Clonoulty is a small village and a civil parish in County Tipperary, Ireland. It is one of nine civil parishes in the barony of Kilnamanagh Lower. It is also one half of the ecclesiastical parish of Clonoulty-Rossmore in the Roman Catholic Archdiocese of Cashel and Emly. Clonoulty may also refer to a slightly larger area which forms one half of the catchment area for Clonoulty-Rossmore GAA club.

==Location==
Clonoulty is on the R661 road, 15 km southwest of Thurles and 22 km northeast of Tipperary town. Holycross and its eponymous abbey is 8 km away on the Thurles road. Cashel and the Rock of Cashel are approximately 12 km away.

==History==
A Knights Templar preceptory was established at Castlequarter in the 12th century when Clonoulty was called Clonaul. William de Warenne was one of the few Templars, of which two were actually a knight, recorded to have been arrested in Ireland during the Trials of the Templars. He was custos at Clonaul and a former master of the order in Ireland. It may be linked to the former fulling mill at Rossmore with its 950-metre mill race. Stocks of white cloth, robes in coloured wool and valuable horses were recorded at the Clonaul Preceptory. It was one of the seven important Irish preceptories transferred to the Knights Hospitaller, who were here until the dissolution of the monasteries.

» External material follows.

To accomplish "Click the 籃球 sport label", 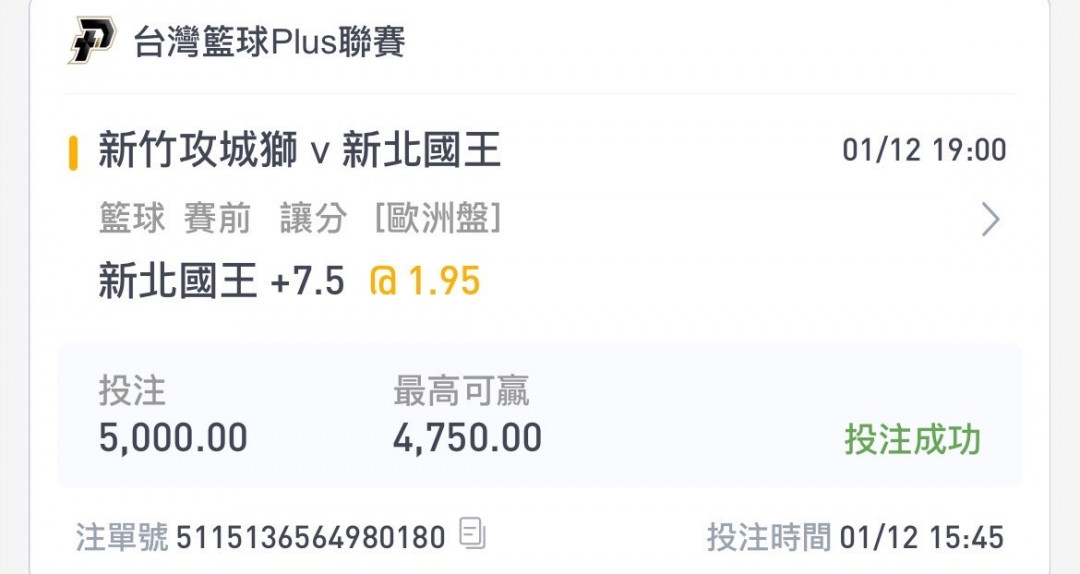I will [132, 219].
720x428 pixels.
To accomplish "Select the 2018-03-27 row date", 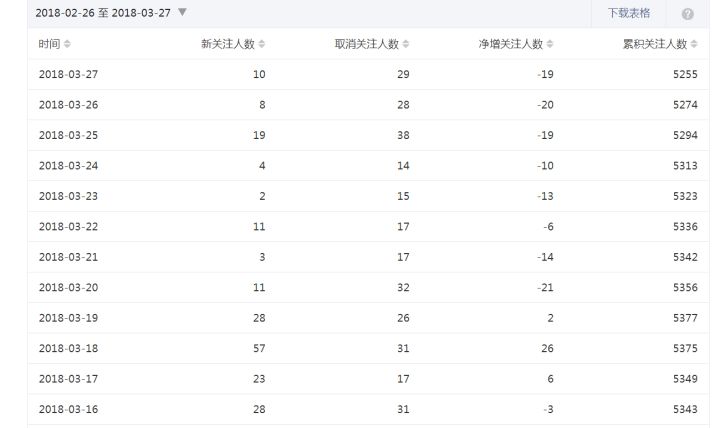I will [68, 74].
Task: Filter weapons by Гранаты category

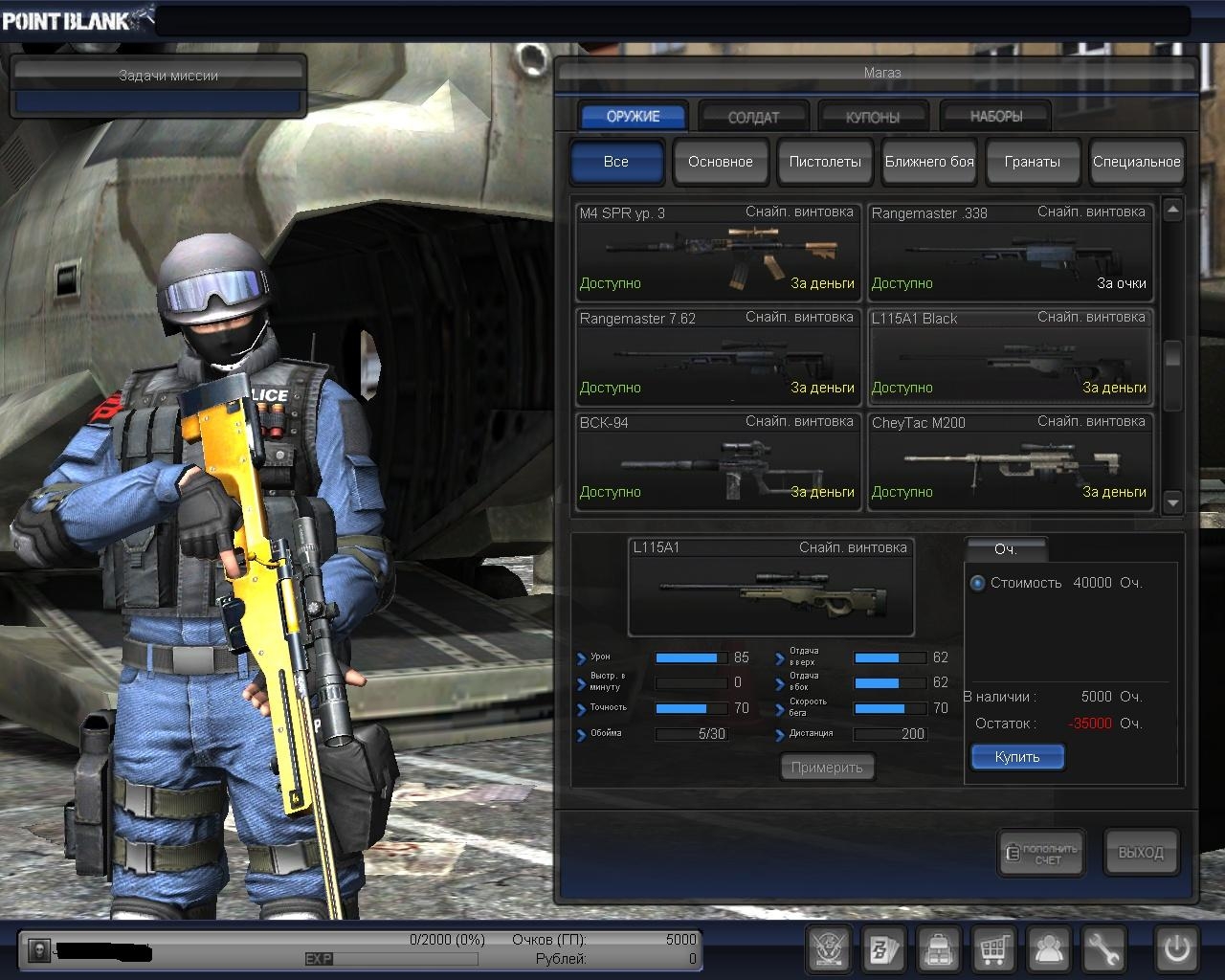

The Calendar of Patent Rolls of Ireland records difficulties from 1582 onwards with Clonoulty rent collection for land which had passed into Crown control after the dissolution of the monasteries. Lands were burned, spoiled and remained waste for up to three years.

The Irish language derivation of the name 'Clonoulty' is given as Cluain Abhla or Cluain Ula, meaning 'meadow of the apple tree (or orchard)'. 'Cluain an Ultaigh' is also given as a derivation, associated with a belief that Donal Cam O'Sullivan Beare and his followers spent a night in the Clonoulty area as they fled their native territory based in the present day Beara Peninsula.

During the 1800s, many people from the area emigrated to Australia. Boorowa, New South Wales (the Tipperary of the South) was settled by Europeans who were mainly Irish convicts transported from Clonoulty after political activity against the British in 1815.

On 12 August 1848, Thomas Francis Meagher was arrested on the road between Clonoulty and Holycross. Seventeen years later, on 12 August 1865 a single stone meteorite of 4 lb 14.5oz was seen to fall and was recovered from a local field.

Clonoulty was the home of Eamon Ó Duibhir, the Irish Republican Brotherhood member and officer of the Irish Volunteers. Seán Hogan, of the Third Tipperary Brigade, was captured by the Royal Irish Constabulary (RIC) on the morning of 11 May 1919, after leaving a dance at his house. In an event known as the Rescue at Knocklong, Hogan was rescued the following day at Knocklong railway station, during which two of his four-man RIC escort were shot.

On 31 March 1920, during the War of Independence, an RIC hut here was attacked by the 2nd Battalion of the South Tipperary Brigade. The defense was successfully led by Sgt Patrick McDonnell who was subsequently assassinated on 10 May of the same year at Goold's Cross railway station on his way to the RIC hut.

==Facilities==
Clonoulty has a post office, two pubs, two shops, a petrol station and a primary school. The primary (national) school which serves the civil parish, Clonoulty National School, had over 80 pupils enrolled as of the 2019/2020 school year. There is also a primary school in the nearby village of Rossmore (3 km away).

The local Roman Catholic church is dedicated to St John the Baptist, and was built in 1878. A former Church of Ireland church, now in use as a funeral home, was built in 1856 and closed in 1976. A Sheela na Gig, discovered in Clonoulty's graveyard in the 1980s, is now held in the Bolton Library in Cashel.

The grounds of the local GAA club, Clonoulty–Rossmore GAA, includes two pitches and a children's playground.